說白了,過去的傳播只停留在解釋技術本身,沒有把技術和用戶實際關心的需求聯繫起來;反過來, 用戶對技術的理解始終浮於表面,無法感知到技術到底如何解決自己的實際問題。這應該怪企業,還是用戶呢?
02
還有一個經歷,來自於前兩天我參加的一場技術活動。
活動中,聽着聽着我差點睡着了,內容實在太技術化了,專業術語和複雜邏輯,完全讓人摸不着頭腦。
到場的觀衆並不全是技術大神,還有很多像我這樣的普通聽衆,甚至還有一些博主。
這讓我開始思考:這場活動顯然不只是爲了內部交流,還帶有傳播的目的,希望讓更多人瞭解技術。但如果普通觀衆都聽不懂,那傳播出去的內容又怎麼能被更多人理解呢?
換句話說,技術傳播過於晦澀難懂,或者是浮於表面,不僅會讓人們難以理解,還會加劇認知上的割裂。
而這種割裂,經過各種解讀和誤傳後,恰恰成爲技術形象快速崩塌的根本原因。
這樣的例子太多了,Manus算一個。一開始,大家討論產品本身,隨着信息不斷擴散,討論逐漸上升到了技術層面。

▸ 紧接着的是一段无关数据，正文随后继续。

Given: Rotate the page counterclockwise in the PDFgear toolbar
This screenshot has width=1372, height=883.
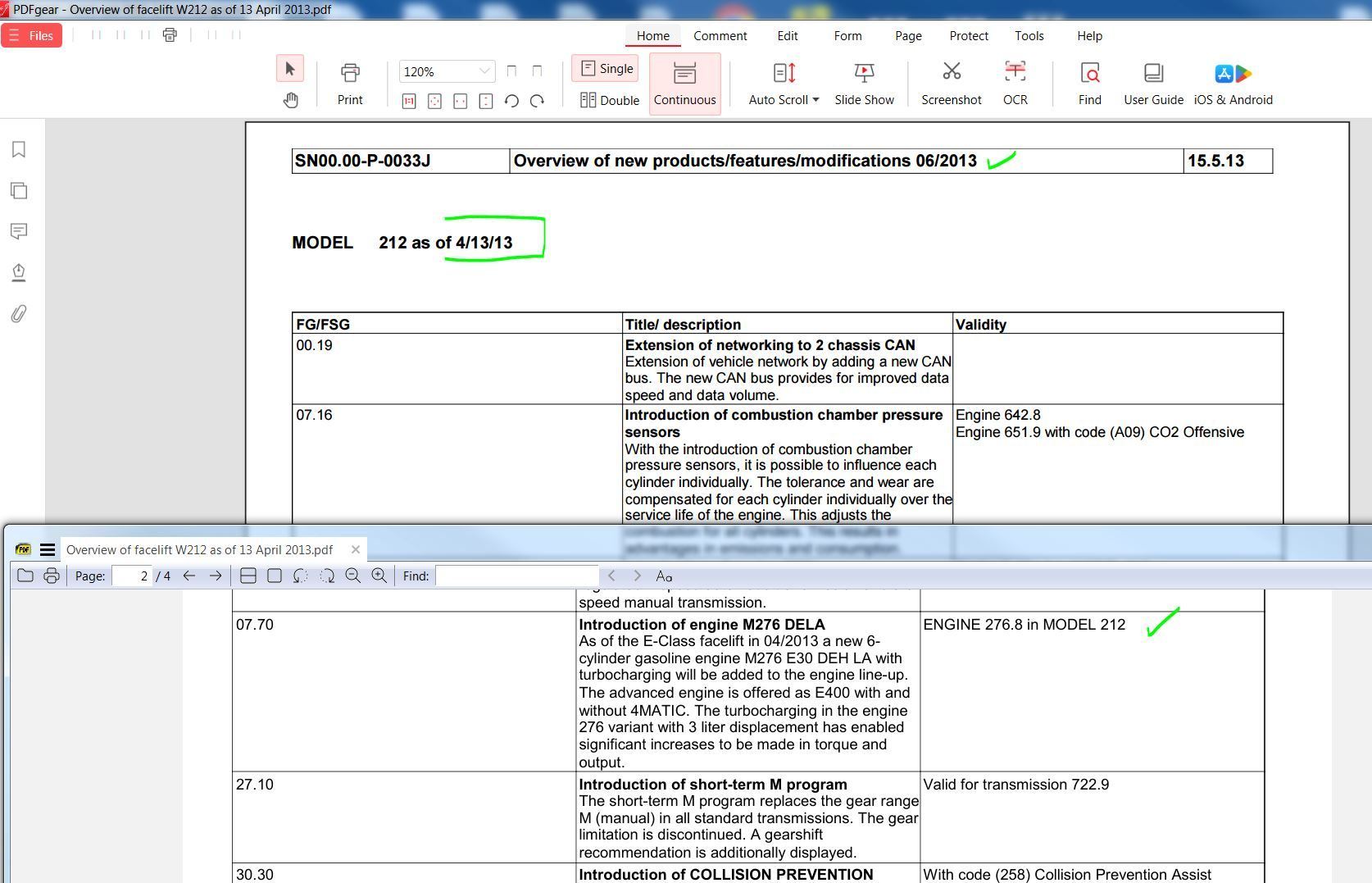Looking at the screenshot, I should (511, 101).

有人覺得技術沒什麼了不起,只把一些能力拼湊在一起,很容易被複制;但也有人覺得它的技術很厲害,因爲至少到現在爲止,還沒有人能把同樣的東西做出來,只有它率先做到了,別人纔會去模仿。
換個角度想,到底它的技術算不算厲害?在我看來,能夠推動行業發展、讓整個領域向前走一步的技術,就是很厲害的技術。
而關於Manus的爭議之所以這麼大,主要還是傳播的問題,一開始傳播的方向和重點沒定好,導致大家對它的技術理解不一致。
還有嗎?當然。豆包(DouBao)都難逃一截。
年會大家都在討論deepseek時,很多企業都開始接入它的模型,反應最快騰訊,不僅在微信裡面集成了推理搜索,還把更多用戶引導到騰訊元寶上,並推出自己的T1模型。
沒過幾天,Qwen也發佈QWQ思考模型;其實,Kimi當時壓力並不大,因爲Kimi的K1.5長文本思考發佈時間和deepseekR1相差不多,只不過聲量弱了一些。
但很快,這種技術迭代速度讓行業瞬間白熱化,壓力瞬間傳導到其他模型廠商;我記得那幾天,大家討論焦點變成了某大廠能否快速拿出新模型,甚至還有爆料稱豆包公司正在進行組織架構調整。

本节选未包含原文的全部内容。